# [MATERIAL FOR THIS EXERCISE]

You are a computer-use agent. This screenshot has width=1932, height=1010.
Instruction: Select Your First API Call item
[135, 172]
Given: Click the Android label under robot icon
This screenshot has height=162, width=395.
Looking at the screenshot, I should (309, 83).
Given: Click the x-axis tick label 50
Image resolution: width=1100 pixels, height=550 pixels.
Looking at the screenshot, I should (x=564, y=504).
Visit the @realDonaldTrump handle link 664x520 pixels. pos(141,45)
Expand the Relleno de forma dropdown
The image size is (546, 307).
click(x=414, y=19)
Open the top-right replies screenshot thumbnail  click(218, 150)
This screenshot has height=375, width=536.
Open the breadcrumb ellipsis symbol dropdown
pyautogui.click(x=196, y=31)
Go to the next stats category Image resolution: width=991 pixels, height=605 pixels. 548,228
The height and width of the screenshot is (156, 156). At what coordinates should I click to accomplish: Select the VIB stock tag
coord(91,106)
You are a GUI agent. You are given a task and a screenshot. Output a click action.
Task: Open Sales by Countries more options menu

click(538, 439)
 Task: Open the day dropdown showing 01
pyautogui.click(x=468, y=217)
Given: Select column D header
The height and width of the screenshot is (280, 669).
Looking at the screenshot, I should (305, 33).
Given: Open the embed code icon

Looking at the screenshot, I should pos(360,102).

# [TASK TO COMPLETE]
Each line that contains the string "agent" should be copied from the data above.

# [EXERCISE ANSWER]
You are a computer-use agent. This screenshot has width=1932, height=1010.
You are a GUI agent. You are given a task and a screenshot. Output a click action.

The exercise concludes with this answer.